──────── GIVEN DATA ────────

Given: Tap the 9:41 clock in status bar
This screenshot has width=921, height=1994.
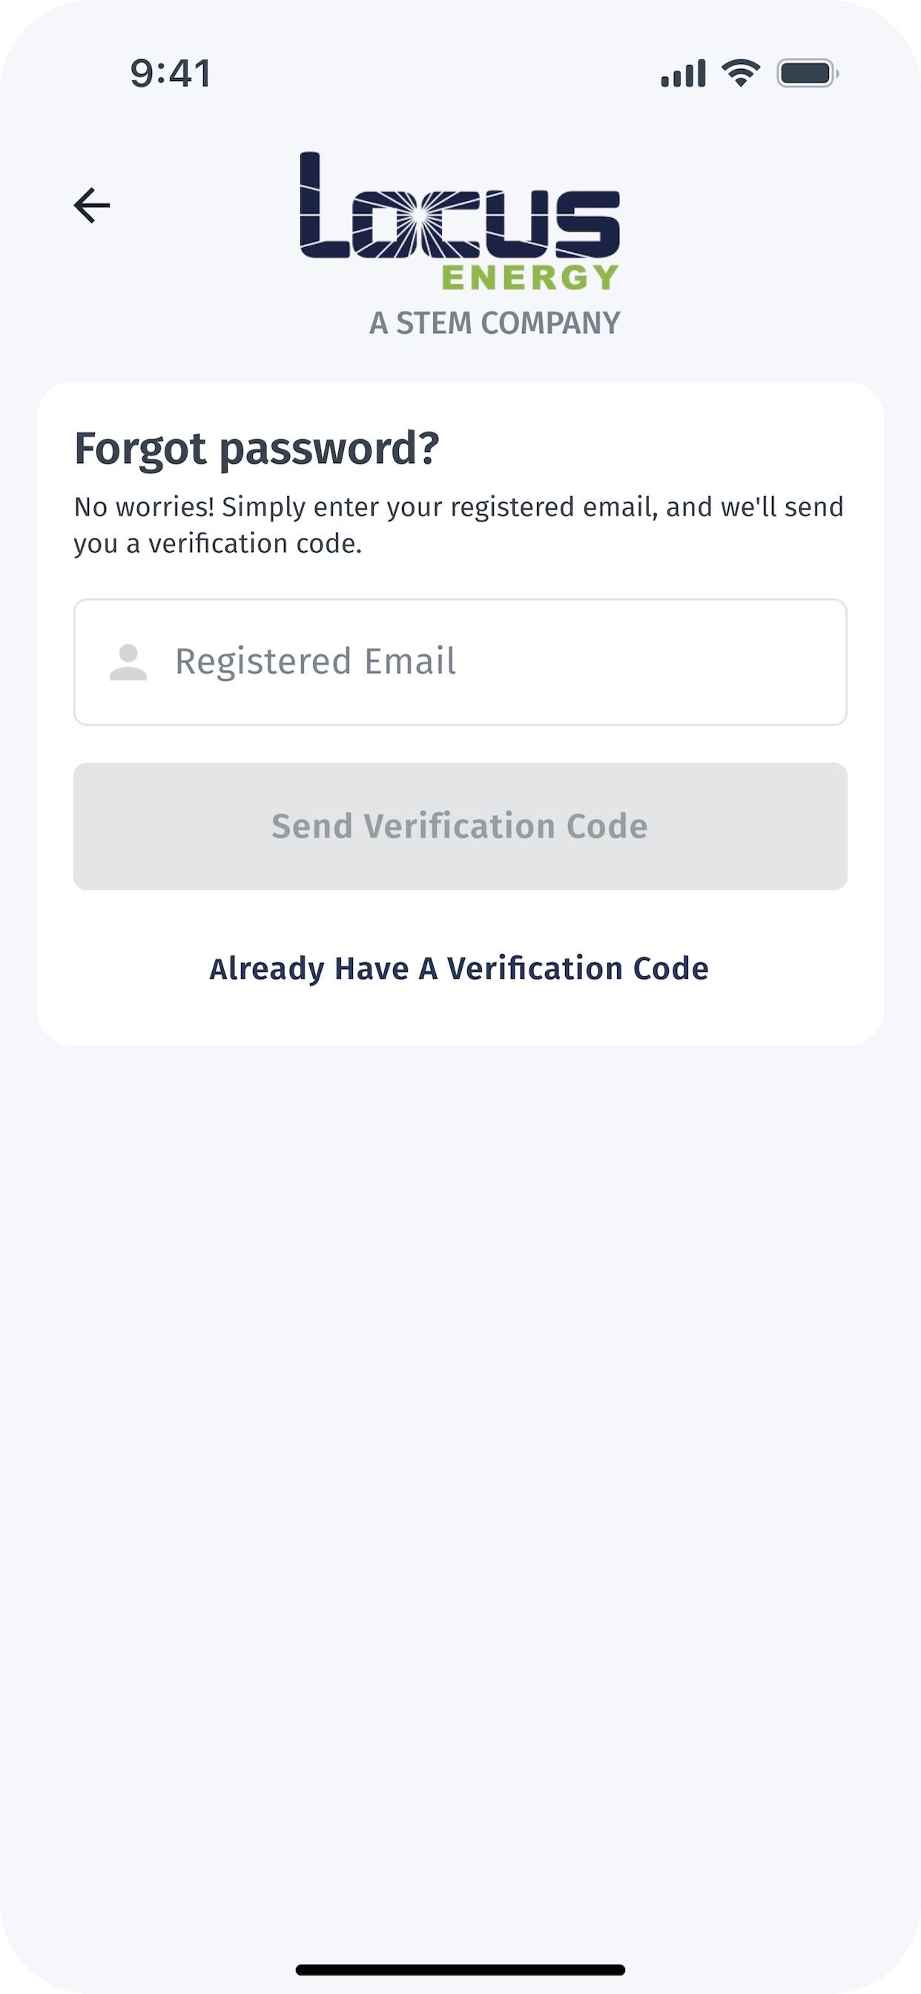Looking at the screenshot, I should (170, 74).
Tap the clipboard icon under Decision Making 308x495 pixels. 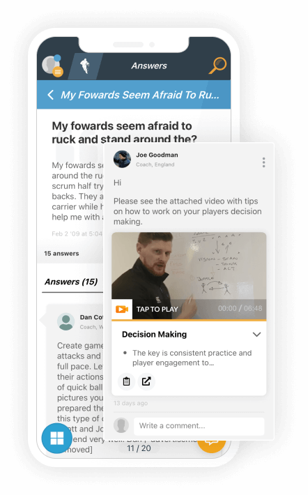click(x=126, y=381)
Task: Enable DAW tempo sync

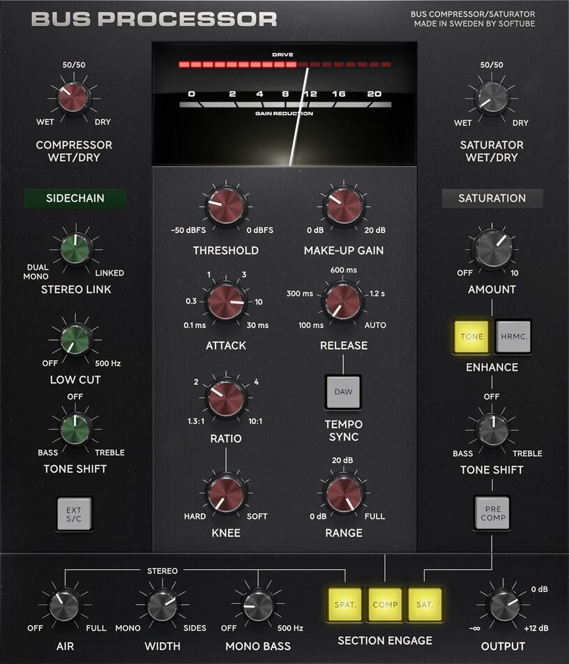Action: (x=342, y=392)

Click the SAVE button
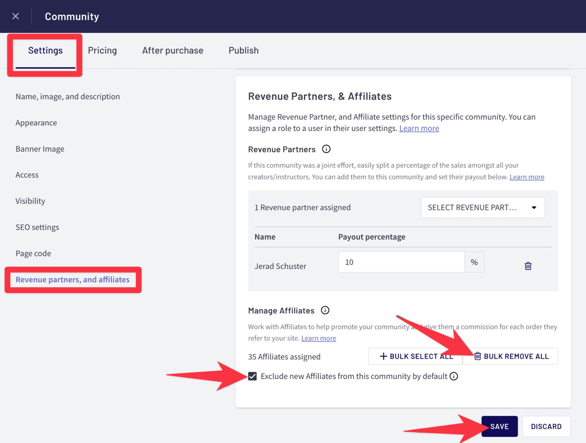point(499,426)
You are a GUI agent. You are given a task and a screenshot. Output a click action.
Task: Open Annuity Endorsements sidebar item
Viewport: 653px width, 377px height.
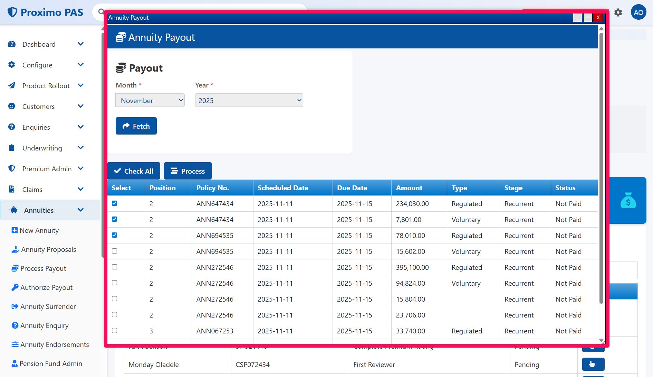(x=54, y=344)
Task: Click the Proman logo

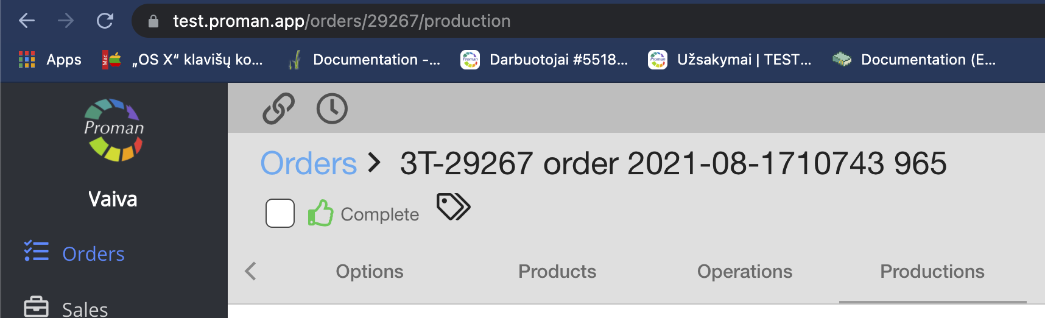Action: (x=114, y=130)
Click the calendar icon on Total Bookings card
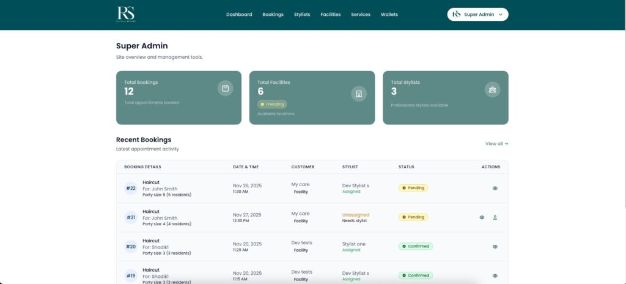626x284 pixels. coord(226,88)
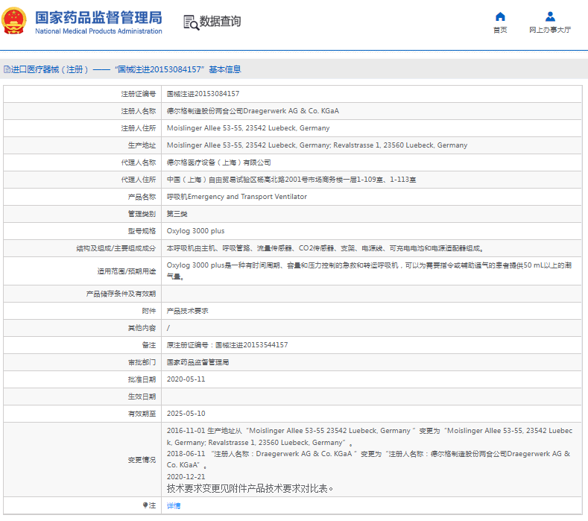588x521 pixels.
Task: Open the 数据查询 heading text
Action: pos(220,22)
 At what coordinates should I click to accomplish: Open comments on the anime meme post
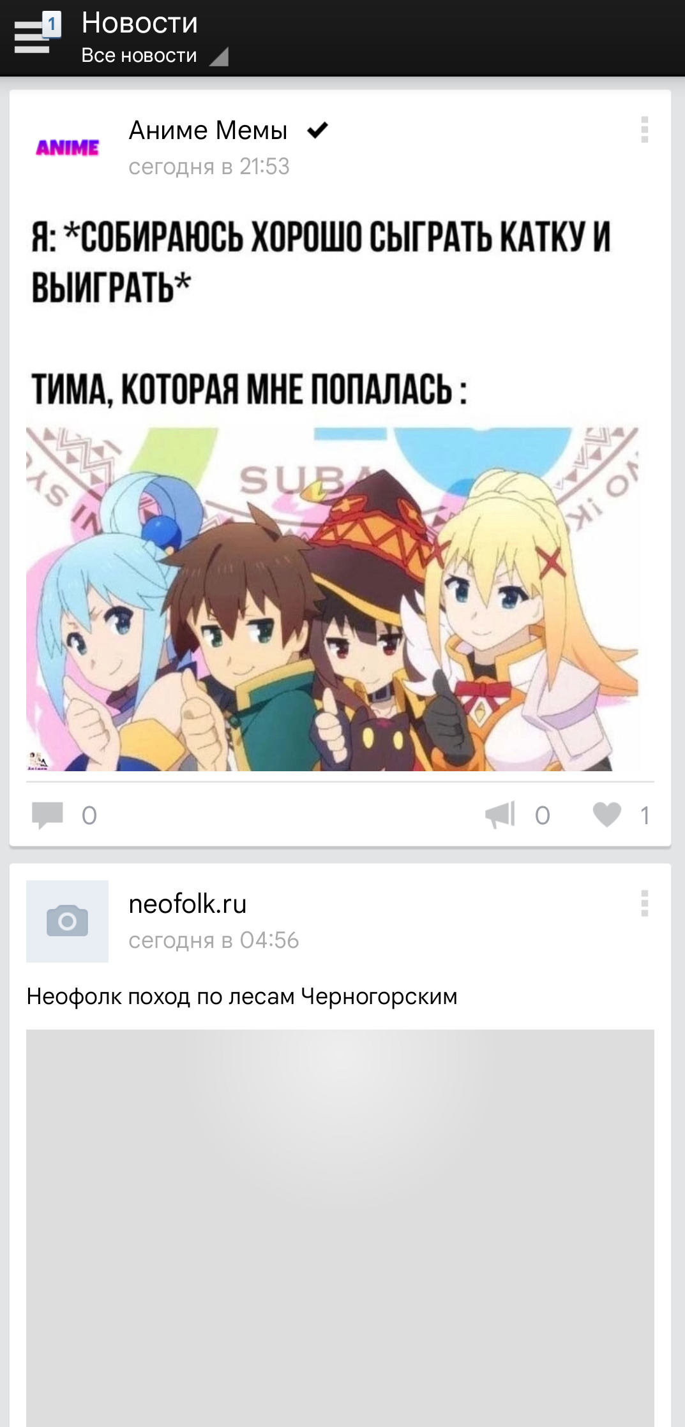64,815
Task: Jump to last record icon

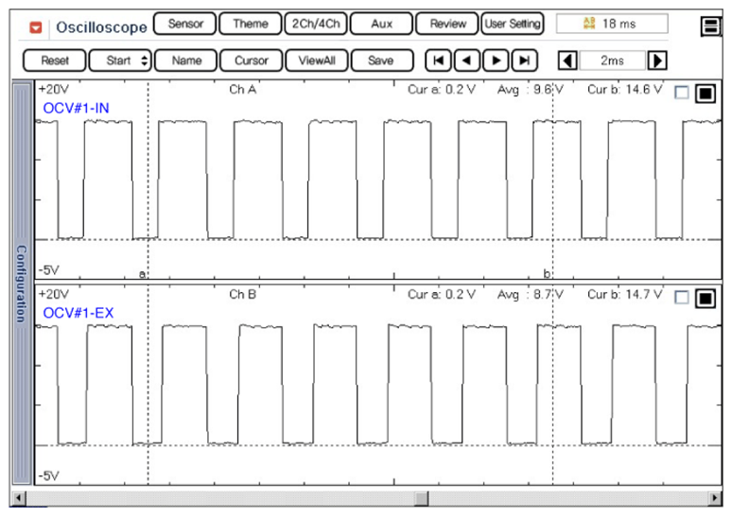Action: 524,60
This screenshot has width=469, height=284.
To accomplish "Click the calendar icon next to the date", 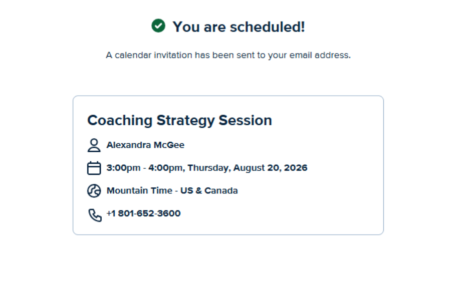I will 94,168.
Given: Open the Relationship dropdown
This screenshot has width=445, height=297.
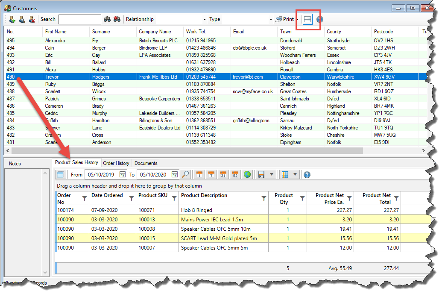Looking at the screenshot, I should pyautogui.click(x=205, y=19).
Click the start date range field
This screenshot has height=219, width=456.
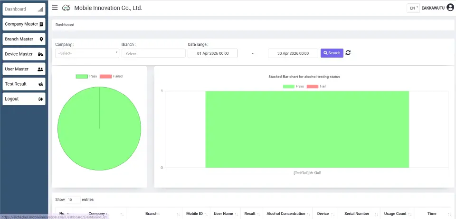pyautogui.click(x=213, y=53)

────────

> _EXERCISE AIM_
Restate, word for word, each line from the line containing "Given: Open the Relationship dropdown" through the end of the entries above; the pictures are not part of the copy.

> _EXERCISE ANSWER_
Given: Open the Relationship dropdown
This screenshot has width=445, height=297.
Looking at the screenshot, I should pyautogui.click(x=205, y=19).
Click the start date range field
This screenshot has height=219, width=456.
pyautogui.click(x=213, y=53)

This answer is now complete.